__WORK TASK__.
Set down every entry again exactly as it stands below.

__ENTRIES PROVIDED__.
_____
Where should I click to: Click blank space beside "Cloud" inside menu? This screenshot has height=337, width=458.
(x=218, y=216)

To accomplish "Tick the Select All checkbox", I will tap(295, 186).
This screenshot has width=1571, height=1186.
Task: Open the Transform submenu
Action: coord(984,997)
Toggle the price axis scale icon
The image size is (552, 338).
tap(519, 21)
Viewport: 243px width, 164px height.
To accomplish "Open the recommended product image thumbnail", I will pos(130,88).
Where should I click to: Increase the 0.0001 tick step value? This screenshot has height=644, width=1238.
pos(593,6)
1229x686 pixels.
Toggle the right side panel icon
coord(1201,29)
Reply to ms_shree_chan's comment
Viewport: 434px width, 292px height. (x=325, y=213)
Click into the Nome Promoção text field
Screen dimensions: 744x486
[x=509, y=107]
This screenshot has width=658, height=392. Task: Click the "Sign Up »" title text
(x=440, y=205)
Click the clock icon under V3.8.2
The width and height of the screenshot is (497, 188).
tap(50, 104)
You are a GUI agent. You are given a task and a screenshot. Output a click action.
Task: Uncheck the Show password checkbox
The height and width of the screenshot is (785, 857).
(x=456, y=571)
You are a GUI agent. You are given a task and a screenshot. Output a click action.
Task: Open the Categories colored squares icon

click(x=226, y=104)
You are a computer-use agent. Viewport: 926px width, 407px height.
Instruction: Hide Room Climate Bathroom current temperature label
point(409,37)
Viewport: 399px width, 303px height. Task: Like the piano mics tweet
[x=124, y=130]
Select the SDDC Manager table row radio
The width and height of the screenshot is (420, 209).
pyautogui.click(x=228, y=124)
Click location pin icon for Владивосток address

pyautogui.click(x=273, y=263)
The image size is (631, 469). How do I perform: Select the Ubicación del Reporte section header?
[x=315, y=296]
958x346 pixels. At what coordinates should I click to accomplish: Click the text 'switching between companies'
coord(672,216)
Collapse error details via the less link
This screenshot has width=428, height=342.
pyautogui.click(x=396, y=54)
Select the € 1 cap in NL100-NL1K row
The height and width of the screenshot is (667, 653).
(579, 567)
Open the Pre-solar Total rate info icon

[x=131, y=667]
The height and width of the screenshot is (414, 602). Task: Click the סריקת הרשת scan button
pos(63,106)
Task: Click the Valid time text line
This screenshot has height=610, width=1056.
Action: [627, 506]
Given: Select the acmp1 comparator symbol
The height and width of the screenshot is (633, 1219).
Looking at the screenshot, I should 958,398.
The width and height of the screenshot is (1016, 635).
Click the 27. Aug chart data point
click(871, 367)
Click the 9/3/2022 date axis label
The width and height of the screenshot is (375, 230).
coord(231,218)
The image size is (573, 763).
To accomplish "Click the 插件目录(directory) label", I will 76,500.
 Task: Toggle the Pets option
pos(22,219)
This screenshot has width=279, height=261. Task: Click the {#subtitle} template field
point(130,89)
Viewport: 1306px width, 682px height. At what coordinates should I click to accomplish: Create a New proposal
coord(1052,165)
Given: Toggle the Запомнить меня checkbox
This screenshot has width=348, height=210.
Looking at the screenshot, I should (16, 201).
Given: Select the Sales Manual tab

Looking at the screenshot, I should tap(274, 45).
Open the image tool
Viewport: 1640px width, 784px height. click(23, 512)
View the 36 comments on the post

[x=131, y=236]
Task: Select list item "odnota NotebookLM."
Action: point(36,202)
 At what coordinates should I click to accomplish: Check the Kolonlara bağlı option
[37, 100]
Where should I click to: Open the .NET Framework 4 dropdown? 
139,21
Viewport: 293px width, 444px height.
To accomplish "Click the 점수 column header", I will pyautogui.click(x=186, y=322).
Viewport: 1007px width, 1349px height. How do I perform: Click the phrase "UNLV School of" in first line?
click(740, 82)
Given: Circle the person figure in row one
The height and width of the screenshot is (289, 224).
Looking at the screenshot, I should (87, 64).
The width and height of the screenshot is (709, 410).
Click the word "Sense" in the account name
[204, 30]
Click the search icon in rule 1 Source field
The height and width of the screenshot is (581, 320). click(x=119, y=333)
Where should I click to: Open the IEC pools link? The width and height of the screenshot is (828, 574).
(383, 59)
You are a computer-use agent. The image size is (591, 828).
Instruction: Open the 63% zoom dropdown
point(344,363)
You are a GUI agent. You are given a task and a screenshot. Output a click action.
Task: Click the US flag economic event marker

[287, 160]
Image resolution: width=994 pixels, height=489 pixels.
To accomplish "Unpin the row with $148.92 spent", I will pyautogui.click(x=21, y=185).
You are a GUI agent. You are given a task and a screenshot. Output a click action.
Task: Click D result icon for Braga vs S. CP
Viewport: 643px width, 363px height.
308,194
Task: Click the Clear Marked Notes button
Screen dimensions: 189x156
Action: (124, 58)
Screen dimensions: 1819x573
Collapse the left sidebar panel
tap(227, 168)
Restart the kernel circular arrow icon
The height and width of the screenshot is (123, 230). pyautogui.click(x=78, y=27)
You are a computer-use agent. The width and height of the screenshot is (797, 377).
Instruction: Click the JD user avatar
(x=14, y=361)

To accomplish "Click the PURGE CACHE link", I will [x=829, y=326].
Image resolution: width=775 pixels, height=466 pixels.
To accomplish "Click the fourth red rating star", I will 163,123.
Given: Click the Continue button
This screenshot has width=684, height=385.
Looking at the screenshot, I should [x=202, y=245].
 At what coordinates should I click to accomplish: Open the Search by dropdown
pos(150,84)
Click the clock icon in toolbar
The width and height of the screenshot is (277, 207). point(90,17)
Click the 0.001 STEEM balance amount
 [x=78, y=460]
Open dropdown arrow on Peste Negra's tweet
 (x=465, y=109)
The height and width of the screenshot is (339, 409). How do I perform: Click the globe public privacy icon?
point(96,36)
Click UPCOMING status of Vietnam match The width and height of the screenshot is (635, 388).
_____
__SOLVED PROBLEM__.
Where should I click to: Click blank space beside "Cloud" inside menu? This screenshot has height=337, width=458.
(x=218, y=216)

To accomplish "Tick the Select All checkbox", I will tap(295, 186).
This screenshot has width=1571, height=1186.
Task: Open the Transform submenu
Action: coord(984,997)
Toggle the price axis scale icon
The image size is (552, 338).
tap(519, 21)
Viewport: 243px width, 164px height.
To accomplish "Open the recommended product image thumbnail", I will pos(130,88).
Where should I click to: Increase the 0.0001 tick step value? This screenshot has height=644, width=1238.
pos(593,6)
1229x686 pixels.
Toggle the right side panel icon
coord(1201,29)
Reply to ms_shree_chan's comment
Viewport: 434px width, 292px height. (x=325, y=213)
Click into the Nome Promoção text field
Screen dimensions: 744x486
[x=509, y=107]
This screenshot has width=658, height=392. Task: Click the "Sign Up »" title text
(x=440, y=205)
Click the clock icon under V3.8.2
The width and height of the screenshot is (497, 188).
tap(50, 104)
You are a GUI agent. You are given a task and a screenshot. Output a click action.
Task: Uncheck the Show password checkbox
The height and width of the screenshot is (785, 857).
(x=456, y=571)
You are a GUI agent. You are given a task and a screenshot. Output a click action.
Task: Open the Categories colored squares icon

click(x=226, y=104)
You are a computer-use agent. Viewport: 926px width, 407px height.
Instruction: Hide Room Climate Bathroom current temperature label
point(409,37)
Viewport: 399px width, 303px height. Task: Like the piano mics tweet
[x=124, y=130]
Select the SDDC Manager table row radio
The width and height of the screenshot is (420, 209).
pyautogui.click(x=228, y=124)
Click location pin icon for Владивосток address

pyautogui.click(x=273, y=263)
The image size is (631, 469). How do I perform: Select the Ubicación del Reporte section header?
[x=315, y=296]
958x346 pixels. At what coordinates should I click to accomplish: Click the text 'switching between companies'
coord(672,216)
Collapse error details via the less link
This screenshot has width=428, height=342.
pyautogui.click(x=396, y=54)
Select the € 1 cap in NL100-NL1K row
The height and width of the screenshot is (667, 653).
(579, 567)
Open the Pre-solar Total rate info icon

[x=131, y=667]
The height and width of the screenshot is (414, 602). Task: Click the סריקת הרשת scan button
pos(63,106)
Task: Click the Valid time text line
This screenshot has height=610, width=1056.
Action: [627, 506]
Given: Select the acmp1 comparator symbol
The height and width of the screenshot is (633, 1219).
Looking at the screenshot, I should 958,398.
The width and height of the screenshot is (1016, 635).
Click the 27. Aug chart data point
click(871, 367)
Click the 9/3/2022 date axis label
The width and height of the screenshot is (375, 230).
coord(231,218)
The image size is (573, 763).
To accomplish "Click the 插件目录(directory) label", I will 76,500.
 Task: Toggle the Pets option
pos(22,219)
This screenshot has width=279, height=261. Task: Click the {#subtitle} template field
point(130,89)
Viewport: 1306px width, 682px height. At what coordinates should I click to accomplish: Create a New proposal
coord(1052,165)
Given: Toggle the Запомнить меня checkbox
This screenshot has width=348, height=210.
Looking at the screenshot, I should (16, 201).
Given: Select the Sales Manual tab

Looking at the screenshot, I should tap(274, 45).
Open the image tool
Viewport: 1640px width, 784px height. click(23, 512)
View the 36 comments on the post

[x=131, y=236]
Task: Select list item "odnota NotebookLM."
Action: point(36,202)
 At what coordinates should I click to accomplish: Check the Kolonlara bağlı option
[37, 100]
Where should I click to: Open the .NET Framework 4 dropdown? 
139,21
Viewport: 293px width, 444px height.
To accomplish "Click the 점수 column header", I will pyautogui.click(x=186, y=322).
Viewport: 1007px width, 1349px height. How do I perform: Click the phrase "UNLV School of" in first line?
click(740, 82)
Given: Circle the person figure in row one
The height and width of the screenshot is (289, 224).
Looking at the screenshot, I should (87, 64).
The width and height of the screenshot is (709, 410).
Click the word "Sense" in the account name
[204, 30]
Click the search icon in rule 1 Source field
The height and width of the screenshot is (581, 320). click(x=119, y=333)
Where should I click to: Open the IEC pools link? The width and height of the screenshot is (828, 574).
(383, 59)
You are a computer-use agent. The image size is (591, 828).
Instruction: Open the 63% zoom dropdown
point(344,363)
You are a GUI agent. You are given a task and a screenshot. Output a click action.
Task: Click the US flag economic event marker

[287, 160]
Image resolution: width=994 pixels, height=489 pixels.
To accomplish "Unpin the row with $148.92 spent", I will pyautogui.click(x=21, y=185).
You are a GUI agent. You are given a task and a screenshot. Output a click action.
Task: Click D result icon for Braga vs S. CP
Viewport: 643px width, 363px height.
308,194
Task: Click the Clear Marked Notes button
Screen dimensions: 189x156
Action: (124, 58)
Screen dimensions: 1819x573
Collapse the left sidebar panel
tap(227, 168)
Restart the kernel circular arrow icon
The height and width of the screenshot is (123, 230). pyautogui.click(x=78, y=27)
You are a computer-use agent. The width and height of the screenshot is (797, 377).
Instruction: Click the JD user avatar
(x=14, y=361)

To accomplish "Click the PURGE CACHE link", I will [x=829, y=326].
Image resolution: width=775 pixels, height=466 pixels.
To accomplish "Click the fourth red rating star", I will 163,123.
Given: Click the Continue button
This screenshot has width=684, height=385.
Looking at the screenshot, I should [x=202, y=245].
 At what coordinates should I click to accomplish: Open the Search by dropdown
pos(150,84)
Click the clock icon in toolbar
The width and height of the screenshot is (277, 207). point(90,17)
Click the 0.001 STEEM balance amount
 [x=78, y=460]
Open dropdown arrow on Peste Negra's tweet
 (x=465, y=109)
The height and width of the screenshot is (339, 409). How do I perform: Click the globe public privacy icon?
point(96,36)
Click UPCOMING status of Vietnam match The width and height of the screenshot is (635, 388).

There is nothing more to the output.